SOURCE DATA: Begin

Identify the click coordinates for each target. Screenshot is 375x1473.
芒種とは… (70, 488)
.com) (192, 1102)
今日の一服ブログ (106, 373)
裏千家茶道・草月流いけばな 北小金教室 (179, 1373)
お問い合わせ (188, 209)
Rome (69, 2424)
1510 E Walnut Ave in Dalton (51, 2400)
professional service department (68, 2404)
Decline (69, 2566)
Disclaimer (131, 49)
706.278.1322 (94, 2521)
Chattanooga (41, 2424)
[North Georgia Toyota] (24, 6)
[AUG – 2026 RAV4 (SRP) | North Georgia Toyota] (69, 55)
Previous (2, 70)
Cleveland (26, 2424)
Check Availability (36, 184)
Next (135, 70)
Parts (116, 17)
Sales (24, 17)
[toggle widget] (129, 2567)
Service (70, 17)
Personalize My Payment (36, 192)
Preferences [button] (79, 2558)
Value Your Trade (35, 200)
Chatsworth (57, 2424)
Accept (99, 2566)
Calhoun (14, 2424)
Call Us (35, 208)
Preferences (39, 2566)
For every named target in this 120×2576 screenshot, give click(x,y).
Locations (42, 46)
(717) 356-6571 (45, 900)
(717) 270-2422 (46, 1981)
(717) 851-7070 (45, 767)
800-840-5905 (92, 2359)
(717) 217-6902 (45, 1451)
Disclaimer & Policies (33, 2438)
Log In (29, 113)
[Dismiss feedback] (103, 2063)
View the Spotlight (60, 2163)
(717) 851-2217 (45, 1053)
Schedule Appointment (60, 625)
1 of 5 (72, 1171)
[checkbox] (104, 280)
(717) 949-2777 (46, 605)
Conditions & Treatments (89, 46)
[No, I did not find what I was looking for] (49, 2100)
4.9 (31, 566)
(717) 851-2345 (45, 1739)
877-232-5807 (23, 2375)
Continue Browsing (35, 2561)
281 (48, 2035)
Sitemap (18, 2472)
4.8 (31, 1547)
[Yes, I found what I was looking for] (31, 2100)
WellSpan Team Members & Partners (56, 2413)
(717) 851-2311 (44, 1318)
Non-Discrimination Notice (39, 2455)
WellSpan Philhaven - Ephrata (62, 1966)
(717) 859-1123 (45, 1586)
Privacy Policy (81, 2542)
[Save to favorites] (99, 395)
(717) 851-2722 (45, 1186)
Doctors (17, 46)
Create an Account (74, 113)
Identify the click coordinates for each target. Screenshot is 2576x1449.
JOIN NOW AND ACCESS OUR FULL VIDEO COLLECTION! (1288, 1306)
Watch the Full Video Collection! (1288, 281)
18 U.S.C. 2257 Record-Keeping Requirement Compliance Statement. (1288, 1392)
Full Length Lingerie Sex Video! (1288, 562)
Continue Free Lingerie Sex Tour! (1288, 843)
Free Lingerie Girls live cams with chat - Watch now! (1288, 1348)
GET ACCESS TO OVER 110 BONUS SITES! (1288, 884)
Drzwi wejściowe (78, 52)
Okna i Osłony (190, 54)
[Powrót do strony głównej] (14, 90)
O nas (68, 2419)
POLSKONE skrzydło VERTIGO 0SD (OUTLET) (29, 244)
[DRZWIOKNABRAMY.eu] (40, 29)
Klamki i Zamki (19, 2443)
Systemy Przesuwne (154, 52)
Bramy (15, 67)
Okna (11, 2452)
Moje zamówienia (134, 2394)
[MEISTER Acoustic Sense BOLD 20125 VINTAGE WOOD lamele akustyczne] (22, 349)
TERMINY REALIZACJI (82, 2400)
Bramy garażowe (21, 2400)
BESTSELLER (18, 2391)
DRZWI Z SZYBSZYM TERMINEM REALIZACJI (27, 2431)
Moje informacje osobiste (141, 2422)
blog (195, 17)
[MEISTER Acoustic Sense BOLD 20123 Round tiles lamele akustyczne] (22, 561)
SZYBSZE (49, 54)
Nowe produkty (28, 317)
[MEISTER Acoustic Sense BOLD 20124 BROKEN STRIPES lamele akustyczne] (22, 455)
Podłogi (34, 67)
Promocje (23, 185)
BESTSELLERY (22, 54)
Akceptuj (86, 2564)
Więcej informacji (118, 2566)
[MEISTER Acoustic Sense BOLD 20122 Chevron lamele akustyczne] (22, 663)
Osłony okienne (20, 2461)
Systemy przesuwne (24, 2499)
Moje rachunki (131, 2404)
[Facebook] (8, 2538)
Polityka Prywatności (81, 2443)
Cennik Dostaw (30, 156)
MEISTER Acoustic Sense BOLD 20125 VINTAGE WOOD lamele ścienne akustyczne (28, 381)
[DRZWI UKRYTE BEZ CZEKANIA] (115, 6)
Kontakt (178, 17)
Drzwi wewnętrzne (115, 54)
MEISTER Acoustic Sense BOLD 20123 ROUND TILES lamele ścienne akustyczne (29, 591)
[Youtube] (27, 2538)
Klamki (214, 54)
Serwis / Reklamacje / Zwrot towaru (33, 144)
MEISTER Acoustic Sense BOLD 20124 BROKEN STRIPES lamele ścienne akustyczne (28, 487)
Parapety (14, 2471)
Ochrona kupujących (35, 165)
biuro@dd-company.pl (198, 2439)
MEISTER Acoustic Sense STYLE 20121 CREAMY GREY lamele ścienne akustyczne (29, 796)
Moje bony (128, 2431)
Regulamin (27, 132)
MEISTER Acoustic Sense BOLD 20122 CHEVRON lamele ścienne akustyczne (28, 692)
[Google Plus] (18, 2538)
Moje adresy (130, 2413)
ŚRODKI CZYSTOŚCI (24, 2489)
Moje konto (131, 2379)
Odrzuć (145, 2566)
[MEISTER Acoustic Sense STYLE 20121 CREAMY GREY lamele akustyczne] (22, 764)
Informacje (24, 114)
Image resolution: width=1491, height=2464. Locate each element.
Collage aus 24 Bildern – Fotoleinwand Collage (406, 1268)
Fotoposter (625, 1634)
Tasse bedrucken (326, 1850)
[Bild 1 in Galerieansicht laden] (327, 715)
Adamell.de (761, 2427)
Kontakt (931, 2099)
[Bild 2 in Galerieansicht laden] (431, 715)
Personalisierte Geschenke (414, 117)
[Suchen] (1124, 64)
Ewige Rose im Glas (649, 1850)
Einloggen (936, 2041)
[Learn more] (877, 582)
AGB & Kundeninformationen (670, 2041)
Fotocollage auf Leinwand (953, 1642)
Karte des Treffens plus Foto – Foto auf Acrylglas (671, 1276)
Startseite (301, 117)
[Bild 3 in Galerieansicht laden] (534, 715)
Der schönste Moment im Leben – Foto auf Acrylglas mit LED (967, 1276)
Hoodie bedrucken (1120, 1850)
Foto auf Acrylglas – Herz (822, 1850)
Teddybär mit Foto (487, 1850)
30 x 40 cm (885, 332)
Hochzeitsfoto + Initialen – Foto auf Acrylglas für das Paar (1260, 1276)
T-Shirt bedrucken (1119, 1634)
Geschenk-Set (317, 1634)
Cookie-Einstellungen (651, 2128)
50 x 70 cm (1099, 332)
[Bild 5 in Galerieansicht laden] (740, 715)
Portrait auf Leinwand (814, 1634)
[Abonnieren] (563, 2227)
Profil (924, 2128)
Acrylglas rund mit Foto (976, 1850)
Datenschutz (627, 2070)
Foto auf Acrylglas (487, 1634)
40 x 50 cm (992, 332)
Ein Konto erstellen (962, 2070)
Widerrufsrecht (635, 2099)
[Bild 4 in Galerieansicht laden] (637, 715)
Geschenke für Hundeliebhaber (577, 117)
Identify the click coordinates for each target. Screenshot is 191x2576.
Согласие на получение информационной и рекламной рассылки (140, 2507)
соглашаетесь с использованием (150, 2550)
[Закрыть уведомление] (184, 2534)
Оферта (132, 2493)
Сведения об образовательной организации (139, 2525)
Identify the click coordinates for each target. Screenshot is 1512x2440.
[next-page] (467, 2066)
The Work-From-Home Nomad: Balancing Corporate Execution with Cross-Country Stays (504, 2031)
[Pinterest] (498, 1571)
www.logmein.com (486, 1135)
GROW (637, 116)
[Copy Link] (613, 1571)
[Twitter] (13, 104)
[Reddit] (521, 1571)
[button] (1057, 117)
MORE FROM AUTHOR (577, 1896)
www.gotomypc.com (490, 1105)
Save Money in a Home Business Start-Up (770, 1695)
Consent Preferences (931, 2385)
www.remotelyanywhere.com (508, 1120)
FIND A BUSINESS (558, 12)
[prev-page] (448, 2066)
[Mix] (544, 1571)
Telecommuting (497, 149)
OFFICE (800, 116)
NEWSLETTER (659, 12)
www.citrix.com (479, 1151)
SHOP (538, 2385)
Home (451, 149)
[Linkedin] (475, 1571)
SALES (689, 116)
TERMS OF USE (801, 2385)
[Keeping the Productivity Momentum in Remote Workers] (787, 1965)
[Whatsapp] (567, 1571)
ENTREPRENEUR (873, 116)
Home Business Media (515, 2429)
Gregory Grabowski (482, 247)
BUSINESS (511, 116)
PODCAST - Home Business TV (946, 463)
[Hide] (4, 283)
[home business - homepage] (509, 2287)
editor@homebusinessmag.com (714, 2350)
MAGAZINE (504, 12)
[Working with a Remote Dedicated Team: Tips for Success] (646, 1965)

SOURCE DATA: End

### ACTIVITY:
Of the lines above, output exactly those from the line bearing "[North Georgia Toyota] (24, 6)" through the line bearing "View the Spotlight (60, 2163)", inclusive.

### RESULT FOR THIS EXERCISE:
[North Georgia Toyota] (24, 6)
[AUG – 2026 RAV4 (SRP) | North Georgia Toyota] (69, 55)
Previous (2, 70)
Cleveland (26, 2424)
Check Availability (36, 184)
Next (135, 70)
Parts (116, 17)
Sales (24, 17)
[toggle widget] (129, 2567)
Service (70, 17)
Personalize My Payment (36, 192)
Preferences [button] (79, 2558)
Value Your Trade (35, 200)
Chatsworth (57, 2424)
Accept (99, 2566)
Calhoun (14, 2424)
Call Us (35, 208)
Preferences (39, 2566)
For every named target in this 120×2576 screenshot, give click(x,y).
Locations (42, 46)
(717) 356-6571 (45, 900)
(717) 270-2422 (46, 1981)
(717) 851-7070 (45, 767)
800-840-5905 (92, 2359)
(717) 217-6902 (45, 1451)
Disclaimer & Policies (33, 2438)
Log In (29, 113)
[Dismiss feedback] (103, 2063)
View the Spotlight (60, 2163)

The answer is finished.